"Yes, it is a vision, and a 'vision splendid,'" assented Newman, "but—since I have used the phrase—you know how Mr. Wordsworth continues, how—

'At length the man perceives it die away

And fade into the light of common day.'"

"It has not really faded; it cannot fade. It is our eyes that have forgotten how to look at it. No," went on Dormer with a sudden smile, "I would rather think that the vision seems to have faded because its guardians have shrouded it up, and then gone to sleep."

"You think, then," said Newman, with an answering smile, "that it is for us to wake them up?"

"Yes," confessed his friend, "or, if that is impossible, to break through ourselves and unveil the vision."

"Sometimes you remind me of Froude," said Newman musingly, "except that he has more of the schoolboy about him.... I think you have the real light, and I only a glimmer that comes and goes, and gives me just enough guidance for the day's journey and no more.... But as to these slumbering guardians," he continued, rousing himself from his own reflections, "have you ever thought any more about that idea of yours, the publishing something in a cheap short form—a sort of tracts—to stir people up?"

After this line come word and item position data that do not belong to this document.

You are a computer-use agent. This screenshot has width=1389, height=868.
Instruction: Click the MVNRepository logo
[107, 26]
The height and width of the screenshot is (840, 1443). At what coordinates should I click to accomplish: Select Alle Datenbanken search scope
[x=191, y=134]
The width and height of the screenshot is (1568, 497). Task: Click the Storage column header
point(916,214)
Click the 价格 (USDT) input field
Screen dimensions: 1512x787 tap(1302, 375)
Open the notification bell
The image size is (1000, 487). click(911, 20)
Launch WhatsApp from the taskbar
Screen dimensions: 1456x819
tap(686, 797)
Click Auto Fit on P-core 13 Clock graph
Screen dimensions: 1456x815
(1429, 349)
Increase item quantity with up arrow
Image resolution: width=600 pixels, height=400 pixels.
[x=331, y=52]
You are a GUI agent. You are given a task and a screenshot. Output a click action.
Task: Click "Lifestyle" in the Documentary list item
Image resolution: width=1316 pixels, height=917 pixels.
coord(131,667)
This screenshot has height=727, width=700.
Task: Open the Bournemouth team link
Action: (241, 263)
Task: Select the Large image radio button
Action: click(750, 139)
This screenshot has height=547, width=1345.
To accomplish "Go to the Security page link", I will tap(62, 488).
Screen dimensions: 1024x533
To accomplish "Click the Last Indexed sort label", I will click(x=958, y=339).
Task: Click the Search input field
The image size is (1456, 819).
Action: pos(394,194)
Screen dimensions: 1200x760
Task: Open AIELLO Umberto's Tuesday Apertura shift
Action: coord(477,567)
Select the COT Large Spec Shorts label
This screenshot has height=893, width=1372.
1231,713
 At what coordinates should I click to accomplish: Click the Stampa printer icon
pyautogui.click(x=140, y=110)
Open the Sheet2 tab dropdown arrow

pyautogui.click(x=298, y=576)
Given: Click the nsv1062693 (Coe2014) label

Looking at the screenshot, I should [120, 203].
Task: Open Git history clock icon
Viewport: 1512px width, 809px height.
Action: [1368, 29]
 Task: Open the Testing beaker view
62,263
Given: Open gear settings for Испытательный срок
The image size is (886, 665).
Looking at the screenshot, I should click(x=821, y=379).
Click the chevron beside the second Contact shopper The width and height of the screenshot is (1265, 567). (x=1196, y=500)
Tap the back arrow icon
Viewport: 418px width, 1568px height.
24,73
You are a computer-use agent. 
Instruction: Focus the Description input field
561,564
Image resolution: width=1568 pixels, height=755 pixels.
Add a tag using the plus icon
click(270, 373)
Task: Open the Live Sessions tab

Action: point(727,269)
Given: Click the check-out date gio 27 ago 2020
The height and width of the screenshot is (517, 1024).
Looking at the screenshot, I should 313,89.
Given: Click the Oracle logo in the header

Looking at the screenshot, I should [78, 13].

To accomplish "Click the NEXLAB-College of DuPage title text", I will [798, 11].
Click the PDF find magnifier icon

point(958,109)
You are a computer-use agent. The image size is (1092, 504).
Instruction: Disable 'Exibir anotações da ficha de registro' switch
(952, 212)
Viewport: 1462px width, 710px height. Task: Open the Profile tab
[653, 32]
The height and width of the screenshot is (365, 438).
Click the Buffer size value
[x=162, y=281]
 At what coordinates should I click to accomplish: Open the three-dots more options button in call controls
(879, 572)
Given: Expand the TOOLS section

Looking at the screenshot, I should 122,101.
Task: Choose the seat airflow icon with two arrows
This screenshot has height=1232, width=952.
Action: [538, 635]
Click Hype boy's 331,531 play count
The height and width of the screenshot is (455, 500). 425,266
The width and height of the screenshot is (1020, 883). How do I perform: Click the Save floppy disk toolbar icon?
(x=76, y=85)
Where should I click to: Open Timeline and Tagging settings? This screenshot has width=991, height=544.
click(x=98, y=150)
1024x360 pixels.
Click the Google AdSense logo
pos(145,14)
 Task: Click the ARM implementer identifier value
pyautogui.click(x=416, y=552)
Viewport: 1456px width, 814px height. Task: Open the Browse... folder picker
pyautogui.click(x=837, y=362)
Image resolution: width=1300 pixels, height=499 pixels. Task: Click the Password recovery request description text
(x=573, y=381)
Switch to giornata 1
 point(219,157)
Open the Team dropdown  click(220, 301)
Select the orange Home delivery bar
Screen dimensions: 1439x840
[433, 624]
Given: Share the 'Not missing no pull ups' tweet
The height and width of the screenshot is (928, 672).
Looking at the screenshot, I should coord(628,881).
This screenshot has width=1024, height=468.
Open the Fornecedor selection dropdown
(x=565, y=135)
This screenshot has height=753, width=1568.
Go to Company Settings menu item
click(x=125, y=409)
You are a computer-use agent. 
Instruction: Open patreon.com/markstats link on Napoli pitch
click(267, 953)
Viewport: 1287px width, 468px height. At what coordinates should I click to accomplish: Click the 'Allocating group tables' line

"No," said Dormer, "I made a present of it to you. In fact I have been wondering if you had thought of it again. It's not in my line, you know."

"My dear fellow, what nonsense! Yes, it did occur to me the other day how it would be exactly the kind of thing that a group of friends like ourselves might manage very well—sharpshooting, as it were. I will talk seriously of it to Froude when we meet. I have another scheme, however, that is more feasible at present. Now that Rose has started the 'British Magazine' I thought we might have a poetical section in it to rouse people to realise that there is a crisis. I am going to look for recruits. We will get Keble to write for it, of course, and you and I, and Isaac Williams, and I shall enlist Rogers if I can—and what about your friend Hungerford?"

"Tristram may have his faults," said Dormer, laughing, "but of the crime of writing verses he is, so far as I know, absolutely guiltless."

"Oh, anybody can write verses," pronounced Newman cheerfully, taking up his violin.